Building on the behaviorism of Watson, B.F. Skinner (1904-1990) emphasized the importance of what happens after a response. Not S-R, but S-R-C (stimulus-response-consequence), He expanded Thorndike’s law of effect to an entire system of reinforcement. He is best known for his schedules of reinforcement, token economies, programmed learning and teaching pigeons to play table tennis.
Skinner’s approach was both inductive and atheoretical. He rejected statistical analyses and built a body of knowledge on replication. Using single subject designs (N=1), Skinner manipulated when a reward was received. Skinner believed that behavior is emitted, not elicited. Where classical conditioning held that a stimulus elicited a response, Skinner’s operant conditioning model maintained that behavior is emitted from the organism, a consequence occurs, and the organism adapts its behavior accordingly. His focus was not S-R (stimulus-response) but S-R-C (stimulus-response-consequence).
In fact, Skinner’s focus was broader than a single response. Rather than an individual behavior, an operant is a class of behavior. Consequently, in operant conditioning, rewards impact an entire class of behavior. You have an operant for the way you answer the phone. When you answer the phone, you might say your name, answer “hi” or give a statement of greeting (e.g., good morning). Phone answering is not a specific behavior as much as it is a class of behavior; an operant.
Consequences can be classified on two dimensions: give-take and good-bad. Giving is better described by the verb “to posit,” which means to place, affirm or put forward. Consequently, Skinner referred to the process of giving as positive, indicating the direction of action. Similarly, to take something away is to negate (invalidate, deny), and its direction is therefore referred to as negative. The good-bad dimension is reinforcement and punishment, respectively. To reinforce is to strengthen or increase, and punishment is to penalize.
From these two dimensions (positive-negative and reinforcement-punishment), Skinner identified 4 conditions: positive reinforcement, positive punishment, negative reinforcement and negative punishment. Rewards and punishments that are posited (given) are called positive reinforcement and positive punishment. Rewards and punishments that involve removing something are negative.

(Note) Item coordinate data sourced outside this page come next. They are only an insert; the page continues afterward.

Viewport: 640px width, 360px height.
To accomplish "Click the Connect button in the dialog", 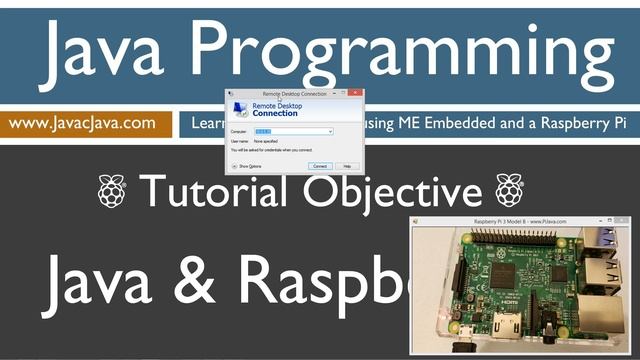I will (320, 166).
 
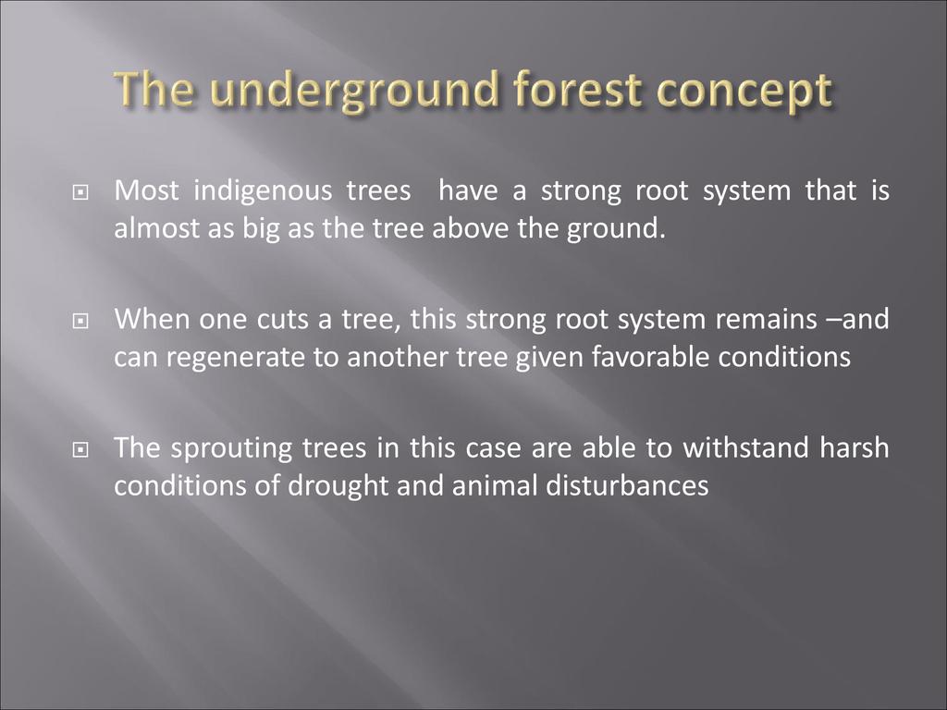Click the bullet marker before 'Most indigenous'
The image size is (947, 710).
coord(80,193)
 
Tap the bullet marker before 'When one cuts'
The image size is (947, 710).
coord(80,321)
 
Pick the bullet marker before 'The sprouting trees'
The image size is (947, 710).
coord(80,450)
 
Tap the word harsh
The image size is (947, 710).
coord(855,448)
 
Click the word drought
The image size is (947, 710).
coord(338,487)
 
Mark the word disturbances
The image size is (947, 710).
coord(628,486)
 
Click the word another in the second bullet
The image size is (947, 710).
coord(397,358)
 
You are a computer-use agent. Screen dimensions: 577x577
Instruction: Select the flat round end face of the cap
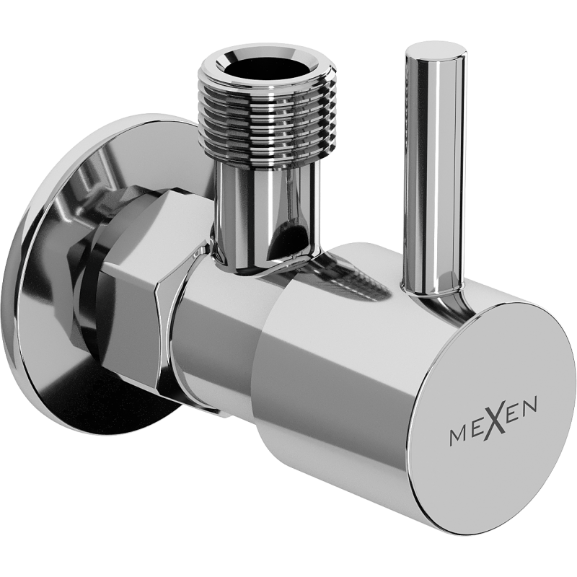click(498, 415)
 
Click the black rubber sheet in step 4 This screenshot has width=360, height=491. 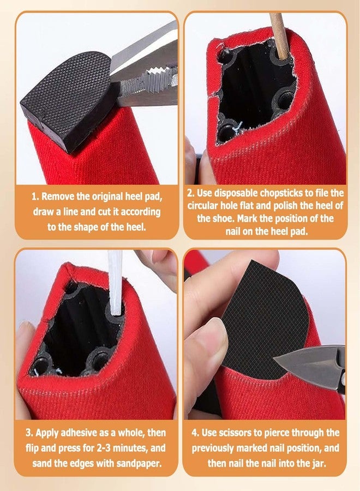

Notice that there is no suggestion that positive punishment is good. Positive punishment is a situation where you are given a punisher (stern look, electric shock, etc.). Negative punishment is also unpleasant; it is having something taken away (car keys, pay check, etc.). Similarly, Positive reinforcement is being given a reinforcer (food, praise, etc.) and negative reinforcement is having something taken away (credit card debt, angry frown, etc.).
According to Skinner, reinforcement (positive and negative) increase the likelihood of an operant reappearing. And punishment (positive and negative) decrease the likelihood an operant reappearing. The entire operant is affected. If you were given money for answering the phone, you would have received a positive reinforcer (given is positive and money is a reinforcer). And the entire class of phone answering behavior would be more likely to occur. Although it would not be possible to predict which way you answered the phone, operant conditioning would predict that your phone answering behaviors would likely increase.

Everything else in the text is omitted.